**** Source data

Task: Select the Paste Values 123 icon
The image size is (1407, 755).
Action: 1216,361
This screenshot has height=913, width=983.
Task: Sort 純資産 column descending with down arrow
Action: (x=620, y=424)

********

*Problem to work on*
Write out each entry again, word for word.

*Answer box*
Task: Select the Paste Values 123 icon
The image size is (1407, 755).
Action: 1216,361
This screenshot has height=913, width=983.
Task: Sort 純資産 column descending with down arrow
Action: (x=620, y=424)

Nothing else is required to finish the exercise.